Un rapport cinglant, des propositions audacieuses. Mario Draghi ne propose à l'Union européenne rien de moins que l'électrochoc dont elle a bien besoin. L'ancien président du Conseil italien a présenté son rapport, à 11 heures ce lundi 9 septembre, aux côtés d'Ursula von der Leyen, la présidente de la Commission, qui en est la commanditaire. Un rapport très attendu qui contient, au total, environ 170 propositions dont nous avons sélectionné les 20 principales. Mario Draghi a clairement indiqué qu'il ne souhaitait pas remettre en cause le socle social des Européens et que la compétitivité n'est pas une affaire « de réduction des coûts du travail, de baisse des salaires ou de plus grande flexibilité ».

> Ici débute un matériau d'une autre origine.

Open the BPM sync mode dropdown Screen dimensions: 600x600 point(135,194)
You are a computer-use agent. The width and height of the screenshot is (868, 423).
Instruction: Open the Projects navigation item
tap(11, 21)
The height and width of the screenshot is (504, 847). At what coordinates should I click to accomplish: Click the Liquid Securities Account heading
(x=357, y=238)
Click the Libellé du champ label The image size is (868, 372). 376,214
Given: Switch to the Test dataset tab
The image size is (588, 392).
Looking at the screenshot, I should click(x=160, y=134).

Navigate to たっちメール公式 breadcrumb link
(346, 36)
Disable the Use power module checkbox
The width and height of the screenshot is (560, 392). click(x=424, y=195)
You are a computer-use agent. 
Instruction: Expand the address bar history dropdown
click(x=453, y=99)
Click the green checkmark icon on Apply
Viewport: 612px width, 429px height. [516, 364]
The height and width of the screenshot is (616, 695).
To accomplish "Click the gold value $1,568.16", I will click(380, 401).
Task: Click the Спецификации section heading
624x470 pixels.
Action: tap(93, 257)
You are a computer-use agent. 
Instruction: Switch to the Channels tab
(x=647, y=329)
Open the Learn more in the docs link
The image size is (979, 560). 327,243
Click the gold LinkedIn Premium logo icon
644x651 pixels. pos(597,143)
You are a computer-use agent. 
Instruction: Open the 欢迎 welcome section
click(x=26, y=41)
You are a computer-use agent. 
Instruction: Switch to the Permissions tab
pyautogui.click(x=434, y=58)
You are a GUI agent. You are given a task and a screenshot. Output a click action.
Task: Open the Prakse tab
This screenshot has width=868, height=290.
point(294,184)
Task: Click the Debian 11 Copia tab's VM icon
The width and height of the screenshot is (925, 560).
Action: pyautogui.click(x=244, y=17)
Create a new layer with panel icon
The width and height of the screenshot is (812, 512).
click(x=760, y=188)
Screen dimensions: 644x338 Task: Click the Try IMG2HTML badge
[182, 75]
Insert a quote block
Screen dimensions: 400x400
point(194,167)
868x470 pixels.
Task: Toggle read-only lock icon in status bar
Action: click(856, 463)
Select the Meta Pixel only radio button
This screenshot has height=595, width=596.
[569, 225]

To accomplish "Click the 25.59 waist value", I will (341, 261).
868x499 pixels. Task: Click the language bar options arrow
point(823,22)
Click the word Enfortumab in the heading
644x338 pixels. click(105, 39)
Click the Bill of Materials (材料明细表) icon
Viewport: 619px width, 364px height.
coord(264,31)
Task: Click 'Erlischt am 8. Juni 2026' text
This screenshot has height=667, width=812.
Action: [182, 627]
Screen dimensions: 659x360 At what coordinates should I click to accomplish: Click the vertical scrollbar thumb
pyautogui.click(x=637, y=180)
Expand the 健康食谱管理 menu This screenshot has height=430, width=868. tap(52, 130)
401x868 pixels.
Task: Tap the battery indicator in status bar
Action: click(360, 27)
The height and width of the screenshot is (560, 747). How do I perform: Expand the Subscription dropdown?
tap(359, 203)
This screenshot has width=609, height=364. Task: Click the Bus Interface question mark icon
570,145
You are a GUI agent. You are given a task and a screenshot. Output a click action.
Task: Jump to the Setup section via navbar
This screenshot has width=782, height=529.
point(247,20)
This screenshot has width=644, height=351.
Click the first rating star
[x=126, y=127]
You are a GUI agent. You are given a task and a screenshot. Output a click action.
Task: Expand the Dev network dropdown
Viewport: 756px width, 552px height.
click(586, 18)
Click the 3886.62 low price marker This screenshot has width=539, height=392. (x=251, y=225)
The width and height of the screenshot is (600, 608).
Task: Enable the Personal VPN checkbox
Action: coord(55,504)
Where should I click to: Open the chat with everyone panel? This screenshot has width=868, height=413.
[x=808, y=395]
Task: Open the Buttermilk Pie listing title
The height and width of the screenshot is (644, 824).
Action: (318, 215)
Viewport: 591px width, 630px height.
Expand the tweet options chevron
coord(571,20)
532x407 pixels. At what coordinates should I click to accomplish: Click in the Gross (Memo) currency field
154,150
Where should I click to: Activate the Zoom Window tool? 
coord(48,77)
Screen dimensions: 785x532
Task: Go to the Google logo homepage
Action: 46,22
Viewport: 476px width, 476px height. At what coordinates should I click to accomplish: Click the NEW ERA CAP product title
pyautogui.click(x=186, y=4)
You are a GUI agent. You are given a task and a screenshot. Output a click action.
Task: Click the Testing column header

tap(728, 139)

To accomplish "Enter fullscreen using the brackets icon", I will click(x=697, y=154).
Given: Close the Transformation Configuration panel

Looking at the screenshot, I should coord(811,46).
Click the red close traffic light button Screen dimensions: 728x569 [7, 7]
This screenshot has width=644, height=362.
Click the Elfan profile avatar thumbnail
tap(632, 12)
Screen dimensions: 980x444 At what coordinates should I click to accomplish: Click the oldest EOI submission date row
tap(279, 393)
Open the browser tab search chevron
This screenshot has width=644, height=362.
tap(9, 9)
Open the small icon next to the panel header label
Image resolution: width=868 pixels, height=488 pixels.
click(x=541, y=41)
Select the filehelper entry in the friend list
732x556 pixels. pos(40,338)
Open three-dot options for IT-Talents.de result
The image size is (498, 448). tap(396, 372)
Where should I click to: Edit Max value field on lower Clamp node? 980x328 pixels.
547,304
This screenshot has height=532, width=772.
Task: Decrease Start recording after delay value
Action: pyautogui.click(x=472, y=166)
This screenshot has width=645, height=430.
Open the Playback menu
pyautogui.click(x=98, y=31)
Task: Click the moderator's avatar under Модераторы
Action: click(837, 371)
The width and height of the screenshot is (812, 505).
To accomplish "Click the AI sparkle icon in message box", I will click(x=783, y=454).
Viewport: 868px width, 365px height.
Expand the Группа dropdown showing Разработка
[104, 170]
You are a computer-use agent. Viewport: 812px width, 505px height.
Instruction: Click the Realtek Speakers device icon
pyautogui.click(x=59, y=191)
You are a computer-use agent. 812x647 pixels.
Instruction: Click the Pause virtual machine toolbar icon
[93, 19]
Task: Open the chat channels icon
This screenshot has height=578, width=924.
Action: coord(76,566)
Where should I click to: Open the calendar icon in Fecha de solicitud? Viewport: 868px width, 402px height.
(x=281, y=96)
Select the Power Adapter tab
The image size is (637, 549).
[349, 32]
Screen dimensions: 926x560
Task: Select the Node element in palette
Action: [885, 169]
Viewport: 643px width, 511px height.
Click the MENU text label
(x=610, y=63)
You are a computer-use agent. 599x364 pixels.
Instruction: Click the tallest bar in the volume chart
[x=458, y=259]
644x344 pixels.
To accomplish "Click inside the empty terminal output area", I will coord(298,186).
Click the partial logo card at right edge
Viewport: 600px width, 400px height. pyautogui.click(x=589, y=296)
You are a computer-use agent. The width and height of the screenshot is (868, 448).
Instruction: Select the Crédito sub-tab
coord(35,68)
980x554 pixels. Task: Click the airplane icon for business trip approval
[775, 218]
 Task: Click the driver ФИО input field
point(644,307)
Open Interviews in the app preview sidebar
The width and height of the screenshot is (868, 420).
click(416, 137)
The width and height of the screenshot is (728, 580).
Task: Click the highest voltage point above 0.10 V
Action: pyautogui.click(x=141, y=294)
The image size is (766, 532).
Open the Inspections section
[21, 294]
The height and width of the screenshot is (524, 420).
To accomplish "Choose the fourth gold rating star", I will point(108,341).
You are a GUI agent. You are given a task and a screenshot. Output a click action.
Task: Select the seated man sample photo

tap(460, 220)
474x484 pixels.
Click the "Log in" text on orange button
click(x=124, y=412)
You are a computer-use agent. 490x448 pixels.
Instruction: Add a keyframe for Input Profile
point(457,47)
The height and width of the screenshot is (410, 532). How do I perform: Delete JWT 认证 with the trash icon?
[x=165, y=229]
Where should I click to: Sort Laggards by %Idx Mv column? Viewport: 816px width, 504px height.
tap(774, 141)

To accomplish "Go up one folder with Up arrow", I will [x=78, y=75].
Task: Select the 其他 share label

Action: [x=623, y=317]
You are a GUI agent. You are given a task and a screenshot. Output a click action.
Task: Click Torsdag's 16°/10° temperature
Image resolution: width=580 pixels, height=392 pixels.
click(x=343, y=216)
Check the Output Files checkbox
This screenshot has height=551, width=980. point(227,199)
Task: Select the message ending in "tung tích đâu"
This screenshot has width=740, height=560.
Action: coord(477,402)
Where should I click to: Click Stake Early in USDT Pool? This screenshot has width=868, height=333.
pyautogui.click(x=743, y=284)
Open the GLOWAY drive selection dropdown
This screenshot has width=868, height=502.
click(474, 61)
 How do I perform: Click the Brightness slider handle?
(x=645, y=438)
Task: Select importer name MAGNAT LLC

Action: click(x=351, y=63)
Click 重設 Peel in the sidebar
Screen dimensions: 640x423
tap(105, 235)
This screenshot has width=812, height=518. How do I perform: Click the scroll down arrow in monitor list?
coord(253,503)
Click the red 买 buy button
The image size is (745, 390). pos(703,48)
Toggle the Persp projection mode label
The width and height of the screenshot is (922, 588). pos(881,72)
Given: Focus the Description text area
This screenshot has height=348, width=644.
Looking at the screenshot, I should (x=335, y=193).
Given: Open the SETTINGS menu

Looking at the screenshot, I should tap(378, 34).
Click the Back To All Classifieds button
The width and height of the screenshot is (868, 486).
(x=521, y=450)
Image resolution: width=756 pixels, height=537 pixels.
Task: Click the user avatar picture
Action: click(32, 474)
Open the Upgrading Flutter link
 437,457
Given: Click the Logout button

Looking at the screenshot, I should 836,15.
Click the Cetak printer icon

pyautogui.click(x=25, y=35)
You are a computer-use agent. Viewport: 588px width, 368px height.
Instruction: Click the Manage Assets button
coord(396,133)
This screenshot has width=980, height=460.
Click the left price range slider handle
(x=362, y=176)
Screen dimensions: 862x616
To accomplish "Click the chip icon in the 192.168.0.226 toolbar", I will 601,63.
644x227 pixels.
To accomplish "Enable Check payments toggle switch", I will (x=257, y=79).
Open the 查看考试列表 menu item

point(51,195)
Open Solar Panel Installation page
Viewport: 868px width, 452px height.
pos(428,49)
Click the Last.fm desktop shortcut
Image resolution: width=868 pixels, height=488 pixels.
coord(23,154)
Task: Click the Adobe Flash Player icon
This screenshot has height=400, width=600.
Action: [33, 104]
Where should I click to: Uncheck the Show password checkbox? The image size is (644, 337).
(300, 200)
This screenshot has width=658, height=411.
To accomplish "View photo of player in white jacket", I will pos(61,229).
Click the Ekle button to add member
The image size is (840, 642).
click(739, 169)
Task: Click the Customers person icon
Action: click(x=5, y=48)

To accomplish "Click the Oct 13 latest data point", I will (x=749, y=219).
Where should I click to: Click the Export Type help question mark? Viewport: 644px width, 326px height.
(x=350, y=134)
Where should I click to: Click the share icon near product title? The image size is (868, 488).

Pour lui, la clé est la maîtrise des hautes technologies d'avenir, donc les compétences, la formation. Le cerveau, en un mot. « En réalité, dans l'Union européenne, la productivité a été légèrement meilleure que celle des États-Unis si l'on exclut le secteur des hautes technologies », explique-t-il à l'appui de son raisonnement.

Le constat dressé par « Super Mario » n'esquive pas la cruelle réalité : l'Europe est en train de décrocher face à ses grands concurrents, en particulier les États-Unis et la Chine. Les chiffres font froid dans le dos. L'écart de PIB entre l'UE et les États-Unis s'est creusé, passant de 15 % en 2002 à 30 % en 2023. Pour l'ancien patron de la BCE, le différentiel de productivité explique à lui seul 70 % de cet écart. « Le revenu réel disponible au cours des quinze, vingt dernières années aux États-Unis a augmenté deux fois plus qu'en Europe, précise-t-il lors de sa conférence de presse. […] Pensez au fait que la population diminue, et d'ici 2042 deux millions de travailleurs par an disparaîtront du marché du travail. » Bref, le constat d'une « lente agonie ».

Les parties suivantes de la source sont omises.